Mary Golda Ross: The First Native American Aerospace Engineer and Space Race Pioneer
Mary Golda Ross, the first Native American aerospace engineer, was born in 1908 and was the great-granddaughter of renowned Cherokee Nation Chief John Ross, who led the Cherokee Nation during the traumatic and turbulent Indian Removal era of the 1830s that resulted in the forced relocation of thousands of Cherokee people to west of the Mississippi River in present-day Oklahoma. She attributed her successes to the rich heritage of her Cherokee people and the importance of tribal emphasis on education. “I was brought up in the Cherokee tradition of equal education for boys and girls,” she said. “It did not bother me to be the only girl in the math class because math, chemistry and physics were more fun to study than any other subject.” Ross went on to earn a bachelor’s degree in mathematics at the age of 20 from Northeastern State Teachers’ College (formerly Cherokee Female Seminary, the first women’s institution of higher education west of the Mississippi) in Tahlequah, Oklahoma, and a master’s degree from the Colorado State Teachers College (now the University of Northern Colorado). Following WWII, she earned a professional certification in engineering from UCLA.
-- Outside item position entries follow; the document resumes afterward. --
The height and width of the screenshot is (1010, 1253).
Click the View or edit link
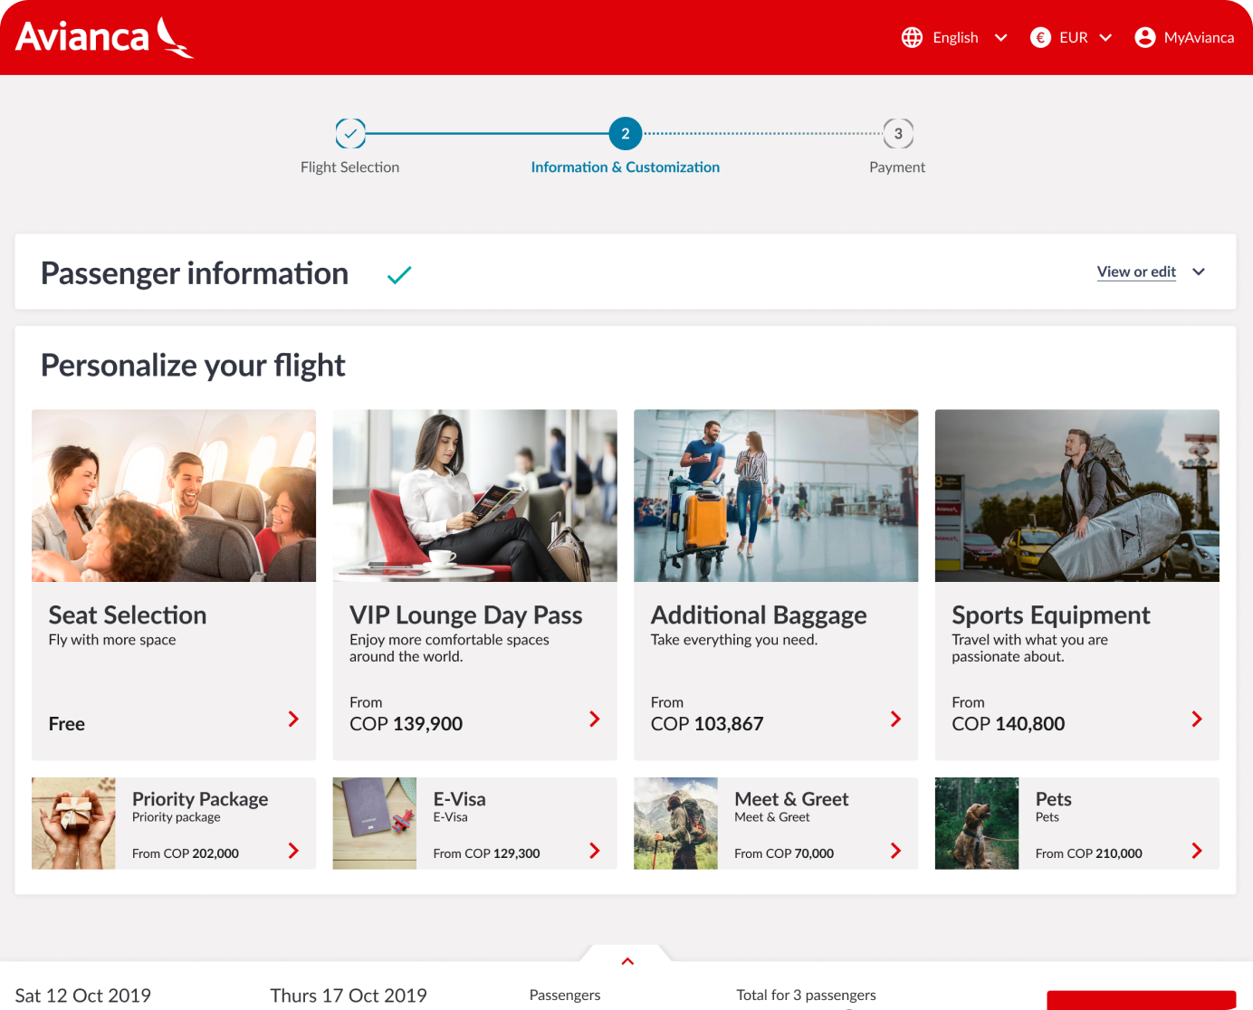click(1136, 272)
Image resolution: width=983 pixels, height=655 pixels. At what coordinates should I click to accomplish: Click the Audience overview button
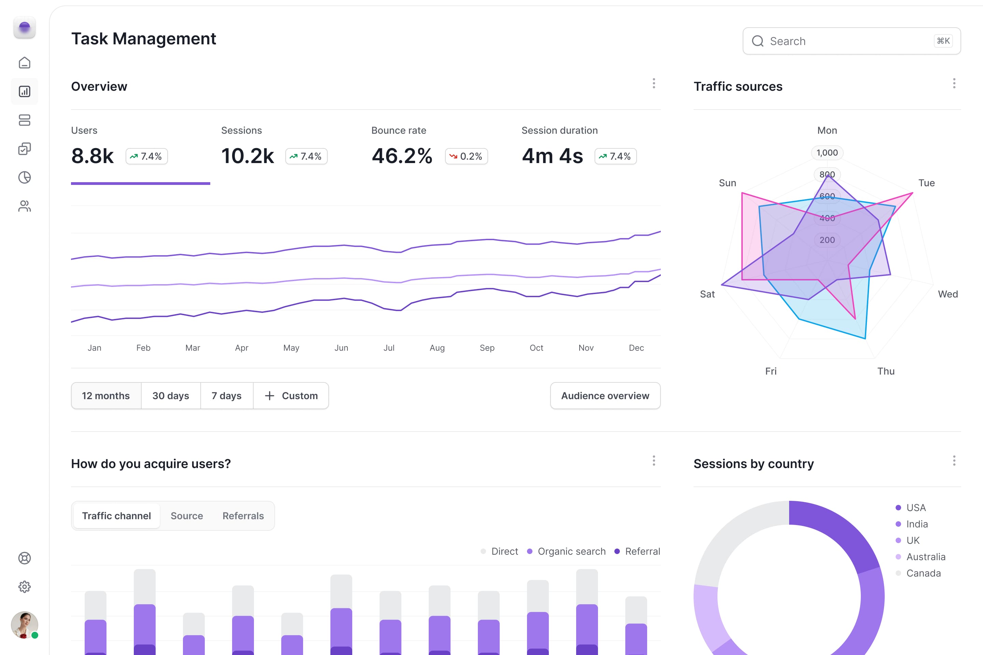pos(605,396)
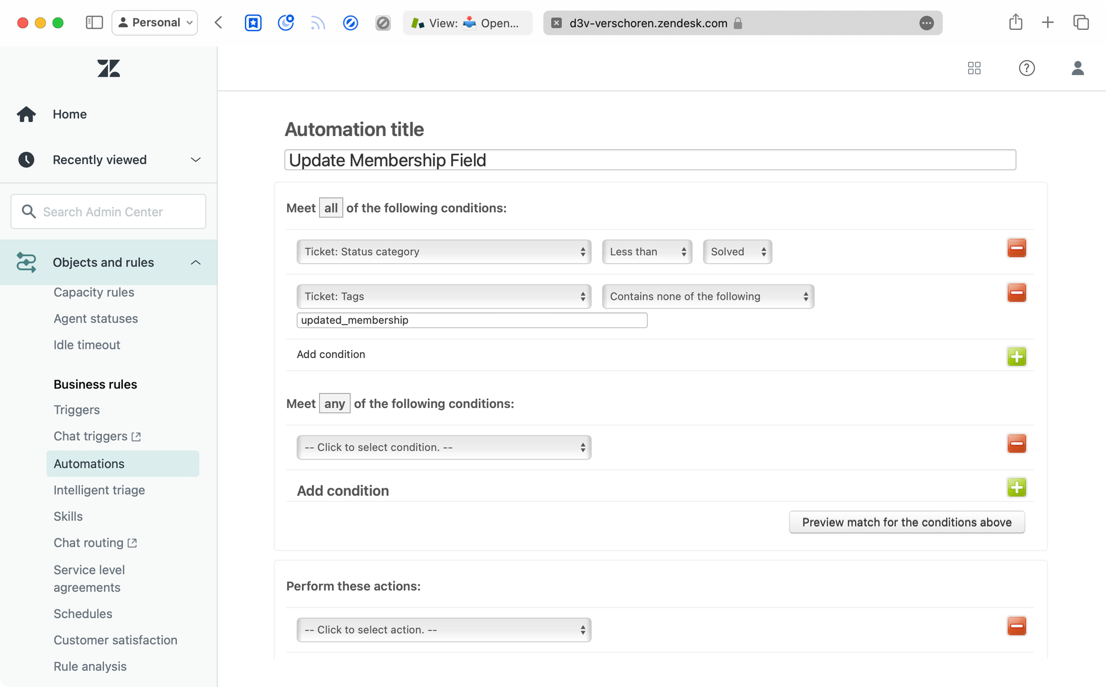The height and width of the screenshot is (687, 1106).
Task: Open the Ticket: Status category dropdown
Action: 444,251
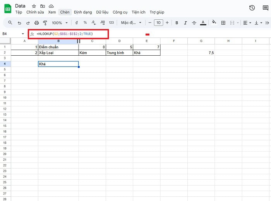Viewport: 271px width, 201px height.
Task: Toggle italic formatting
Action: [185, 23]
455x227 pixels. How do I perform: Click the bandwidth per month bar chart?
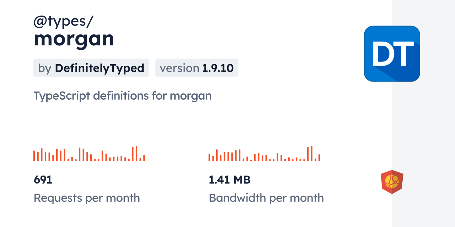264,154
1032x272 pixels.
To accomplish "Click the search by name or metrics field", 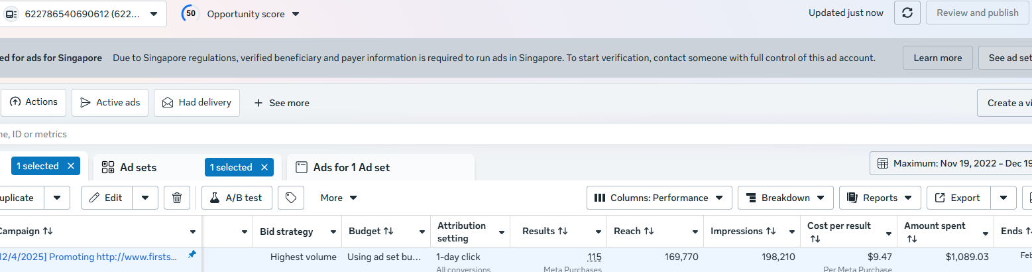I will click(265, 134).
During the Great Depression, Ross taught math and science in rural Oklahoma schools. In 1941, she moved to California to seek out more work opportunities and was hired as a mathematician by Lockheed. Ross was such a phenomenal talent that she not only stayed at Lockheed for over 30 years, she became an integral member of the top-secret Skunk Works where she worked on preliminary design concepts for interplanetary space travel, manned and unmanned earth-orbiting flights, and the earliest studies of orbiting satellites for both defense and civilian purposes. She also worked on the cutting-edge Agena rocket project, and on preliminary design concepts for flyby missions to Venus and Mars. Her research on the effects of pressure on the fighter plane helped solve problems related to high speed flight and aeroelasticity. By the time Ross retired from Lockheed in 1973, she had reached the rank of senior advanced systems staff engineer and had worked on the Polaris reentry vehicle and the Poseidon and Trident missiles. Ross died a few months before her 100th birthday, but lived long enough to see her work help launch a Native American astronaut into orbit.